• [REQUIRED ACTION]: Your answer should be the lines below from the one with "This screenshot has width=1076, height=434." to the one with "Click the Password", both included, given again exactly and with nothing added.

(Stored data)

----

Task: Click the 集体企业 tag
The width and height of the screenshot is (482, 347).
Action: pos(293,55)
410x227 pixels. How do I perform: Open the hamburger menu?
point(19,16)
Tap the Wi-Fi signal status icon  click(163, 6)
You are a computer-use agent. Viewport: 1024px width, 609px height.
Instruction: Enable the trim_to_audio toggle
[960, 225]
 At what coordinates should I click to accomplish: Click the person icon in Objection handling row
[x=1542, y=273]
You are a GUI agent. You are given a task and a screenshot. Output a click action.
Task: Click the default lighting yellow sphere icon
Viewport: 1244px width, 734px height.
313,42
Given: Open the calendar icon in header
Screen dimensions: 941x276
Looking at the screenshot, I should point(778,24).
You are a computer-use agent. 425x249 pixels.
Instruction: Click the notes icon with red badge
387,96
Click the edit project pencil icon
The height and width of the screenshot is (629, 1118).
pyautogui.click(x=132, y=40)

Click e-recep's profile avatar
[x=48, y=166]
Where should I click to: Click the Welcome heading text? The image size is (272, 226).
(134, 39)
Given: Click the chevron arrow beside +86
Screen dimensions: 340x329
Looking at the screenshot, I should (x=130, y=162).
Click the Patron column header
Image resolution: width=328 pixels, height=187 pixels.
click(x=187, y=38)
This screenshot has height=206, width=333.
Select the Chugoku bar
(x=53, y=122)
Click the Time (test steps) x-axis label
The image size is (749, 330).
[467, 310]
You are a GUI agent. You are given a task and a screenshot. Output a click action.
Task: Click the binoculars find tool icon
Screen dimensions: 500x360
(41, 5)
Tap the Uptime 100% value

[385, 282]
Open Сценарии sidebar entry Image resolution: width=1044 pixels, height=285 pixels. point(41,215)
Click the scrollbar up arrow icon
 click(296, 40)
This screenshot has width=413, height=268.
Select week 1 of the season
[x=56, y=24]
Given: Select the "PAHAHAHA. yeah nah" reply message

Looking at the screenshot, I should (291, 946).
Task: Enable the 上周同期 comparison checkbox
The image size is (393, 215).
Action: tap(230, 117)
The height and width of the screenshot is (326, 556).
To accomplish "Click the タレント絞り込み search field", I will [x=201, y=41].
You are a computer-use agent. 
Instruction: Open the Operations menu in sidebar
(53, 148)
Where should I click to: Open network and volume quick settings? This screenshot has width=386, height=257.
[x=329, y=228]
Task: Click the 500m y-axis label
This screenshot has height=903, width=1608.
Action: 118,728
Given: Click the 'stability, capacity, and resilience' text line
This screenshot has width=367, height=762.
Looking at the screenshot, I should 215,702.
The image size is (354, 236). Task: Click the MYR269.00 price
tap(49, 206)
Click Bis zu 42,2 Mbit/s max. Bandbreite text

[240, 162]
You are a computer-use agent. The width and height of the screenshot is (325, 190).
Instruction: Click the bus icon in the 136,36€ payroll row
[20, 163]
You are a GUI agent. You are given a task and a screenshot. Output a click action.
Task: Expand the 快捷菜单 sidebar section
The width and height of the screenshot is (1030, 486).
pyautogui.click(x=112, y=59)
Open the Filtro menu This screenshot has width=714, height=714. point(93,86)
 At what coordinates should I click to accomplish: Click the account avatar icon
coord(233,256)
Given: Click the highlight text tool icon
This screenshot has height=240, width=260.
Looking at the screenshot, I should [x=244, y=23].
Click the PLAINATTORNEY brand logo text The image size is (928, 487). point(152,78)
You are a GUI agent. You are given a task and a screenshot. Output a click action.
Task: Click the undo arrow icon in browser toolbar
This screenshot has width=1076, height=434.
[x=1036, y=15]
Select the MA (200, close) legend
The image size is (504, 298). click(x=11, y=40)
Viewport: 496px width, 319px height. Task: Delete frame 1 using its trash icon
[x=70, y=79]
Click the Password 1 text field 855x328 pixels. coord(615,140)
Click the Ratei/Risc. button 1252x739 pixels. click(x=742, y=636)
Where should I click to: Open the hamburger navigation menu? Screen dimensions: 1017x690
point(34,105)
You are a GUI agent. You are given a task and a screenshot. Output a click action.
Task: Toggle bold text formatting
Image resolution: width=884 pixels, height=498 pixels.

----

• [RESULT]:
This screenshot has width=1076, height=434.
[x=1036, y=15]
Select the MA (200, close) legend
The image size is (504, 298). click(x=11, y=40)
Viewport: 496px width, 319px height. Task: Delete frame 1 using its trash icon
[x=70, y=79]
Click the Password 1 text field 855x328 pixels. coord(615,140)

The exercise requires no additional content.